### ACTION ITEM
Please reproduce exactly, and only, the line containing "Open the Sec time unit dropdown" and every line after it to the end of the records below, leaving out all pictures.

### MATERIAL SHOWN

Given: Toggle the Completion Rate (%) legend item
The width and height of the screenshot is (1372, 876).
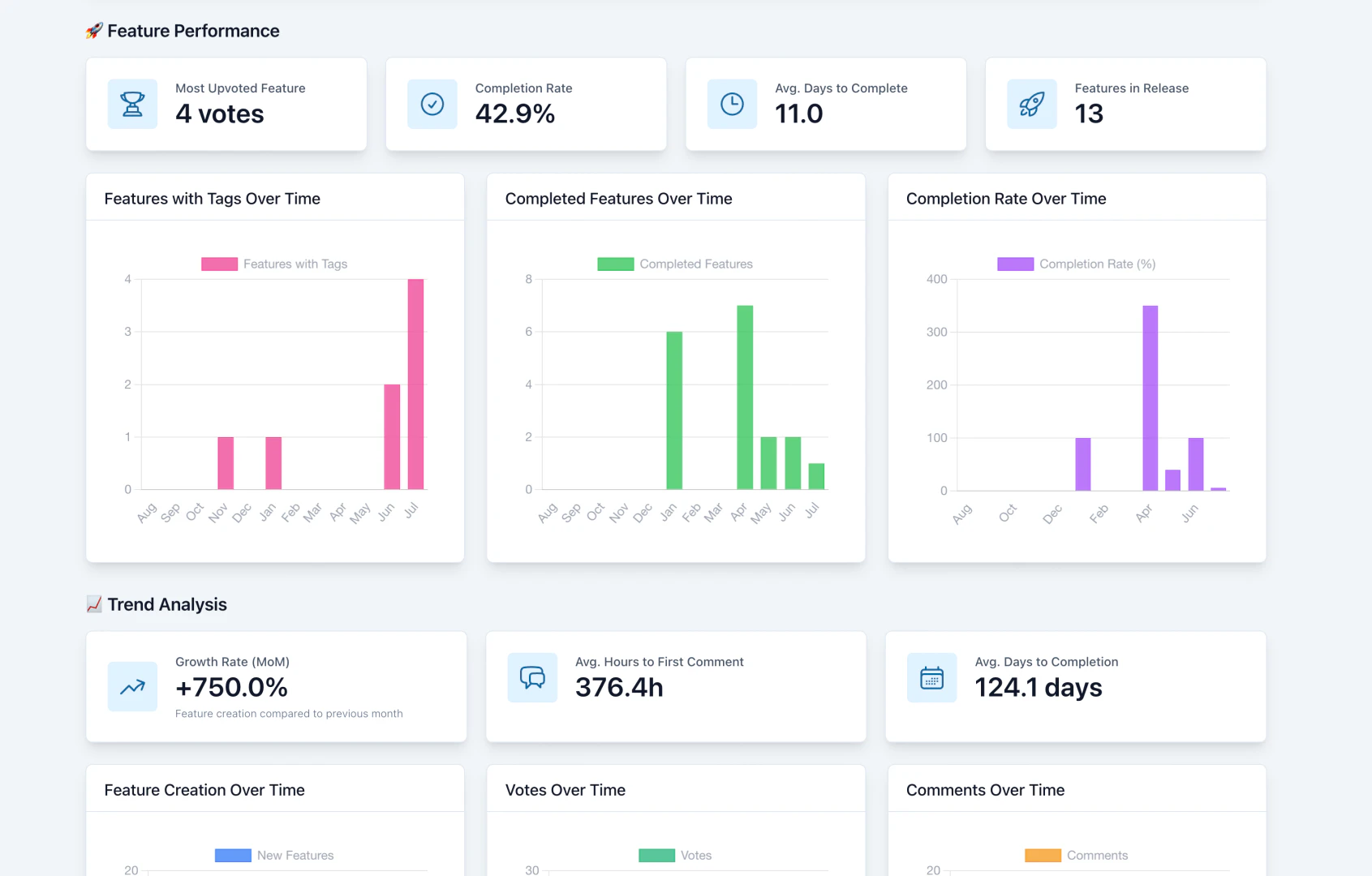Looking at the screenshot, I should [1076, 264].
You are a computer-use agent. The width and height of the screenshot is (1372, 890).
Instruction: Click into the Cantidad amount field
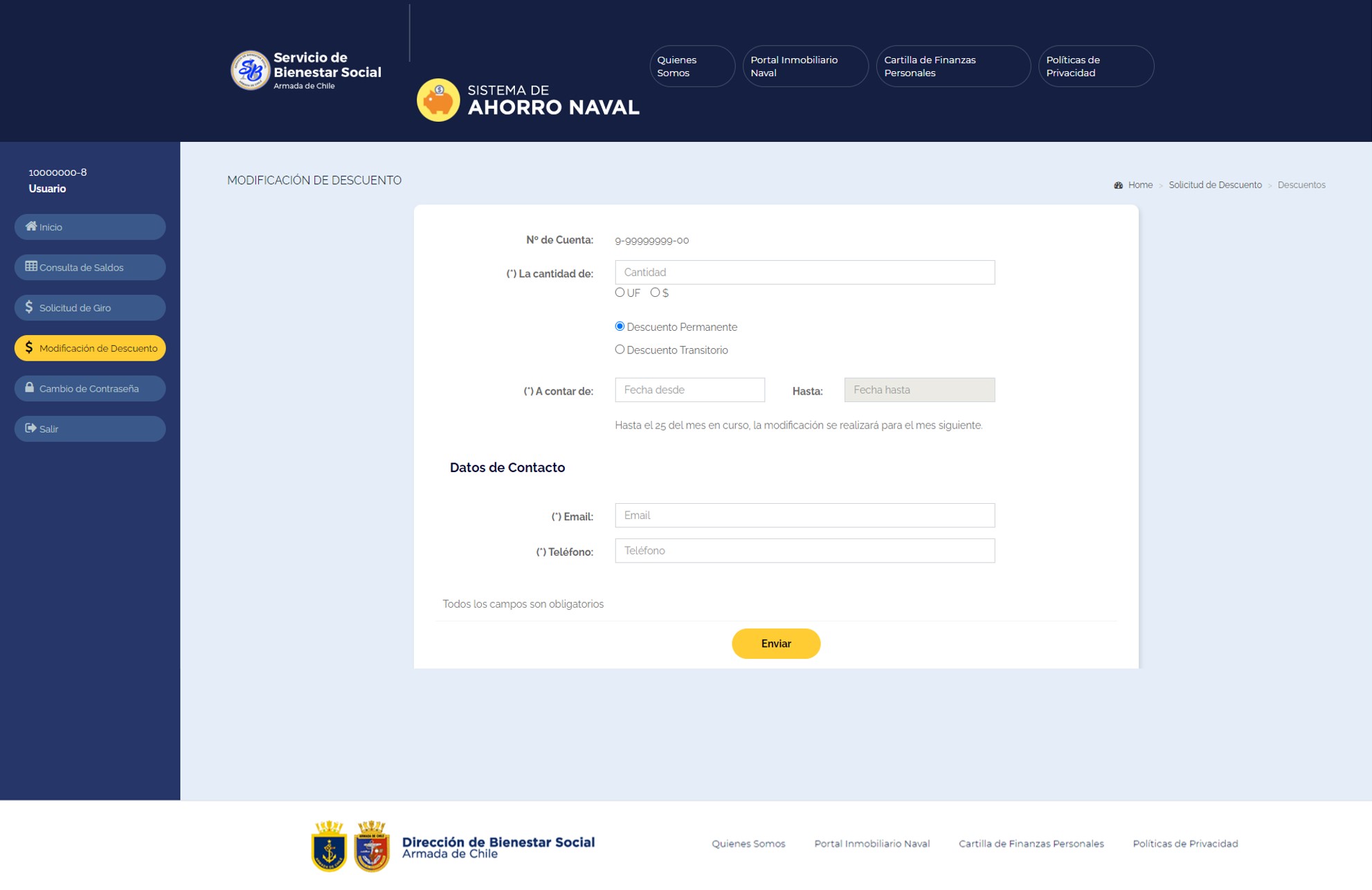tap(804, 272)
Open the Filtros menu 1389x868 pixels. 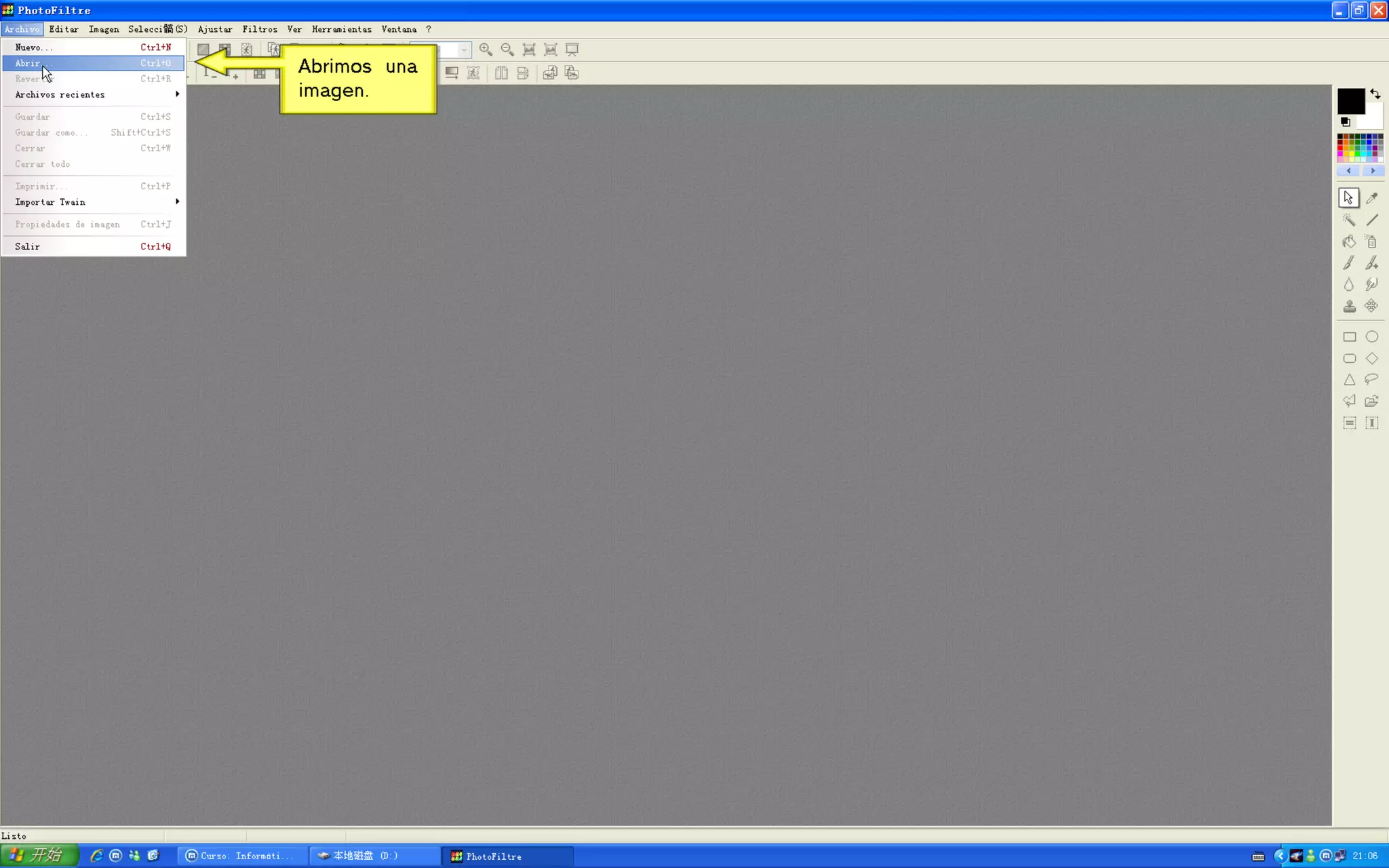[x=260, y=29]
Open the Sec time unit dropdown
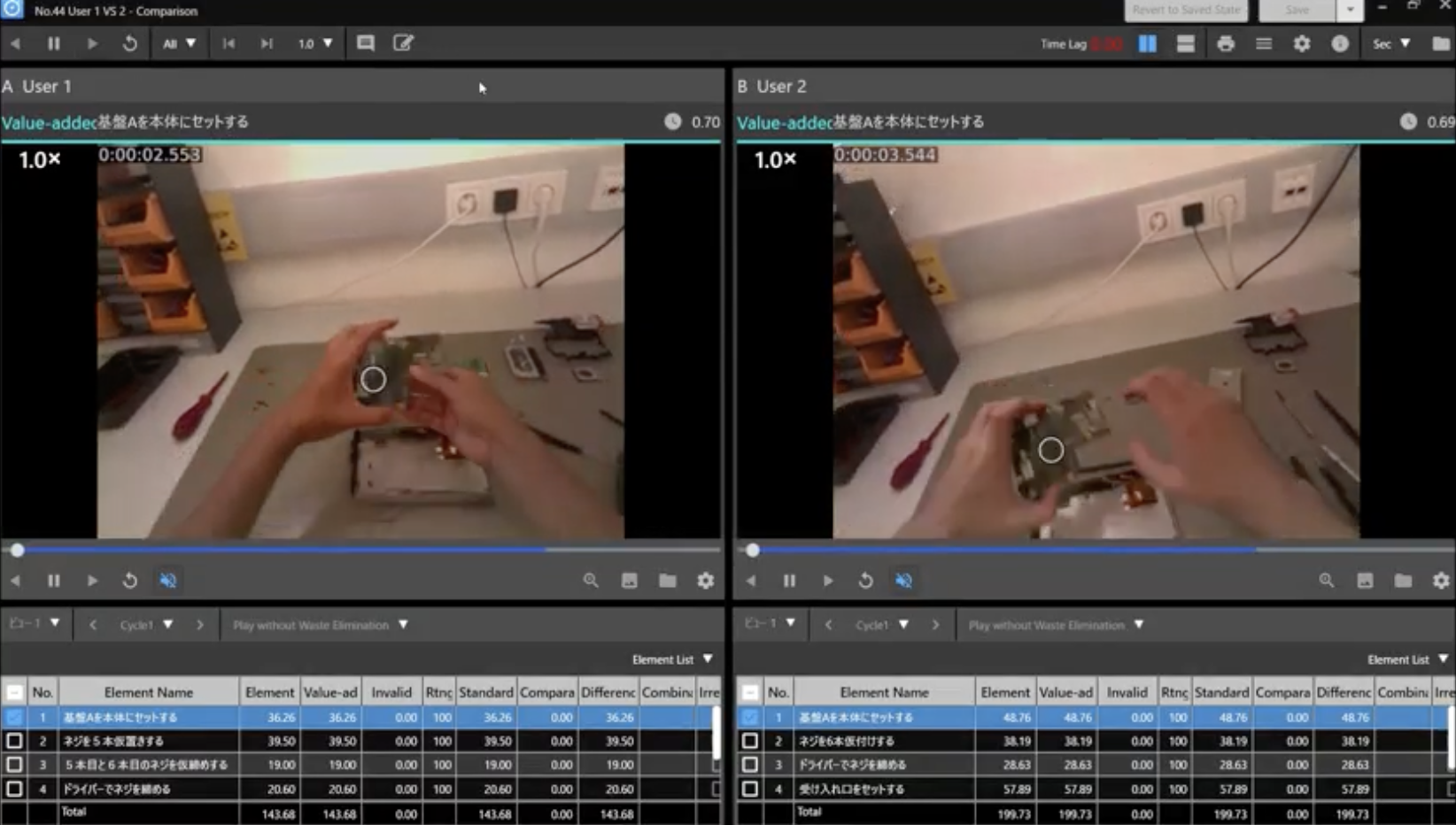Image resolution: width=1456 pixels, height=825 pixels. click(x=1391, y=42)
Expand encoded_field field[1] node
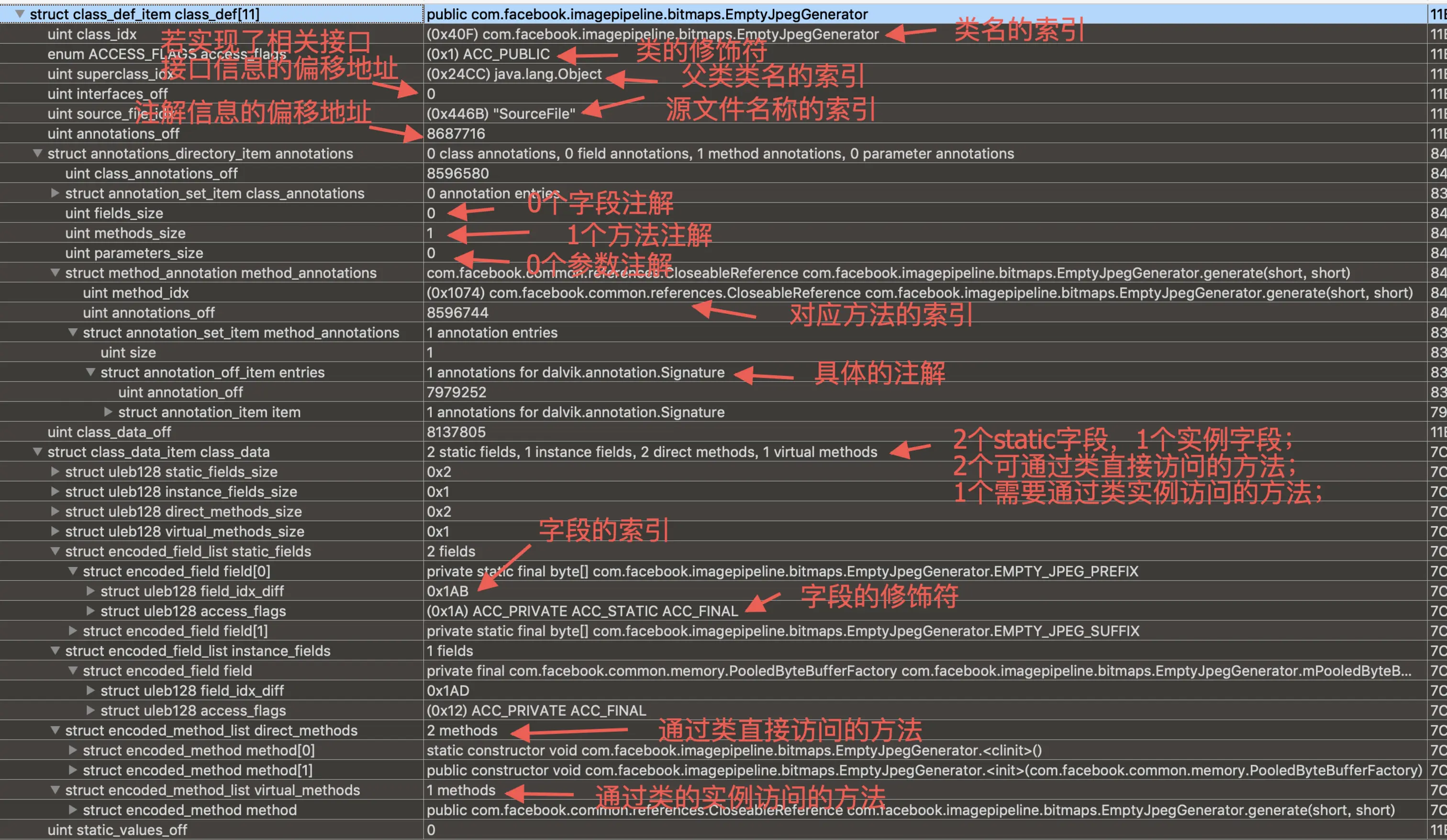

### RESULT OF THIS EXERCISE
Open the Sec time unit dropdown
Image resolution: width=1456 pixels, height=825 pixels. click(x=1391, y=42)
Expand encoded_field field[1] node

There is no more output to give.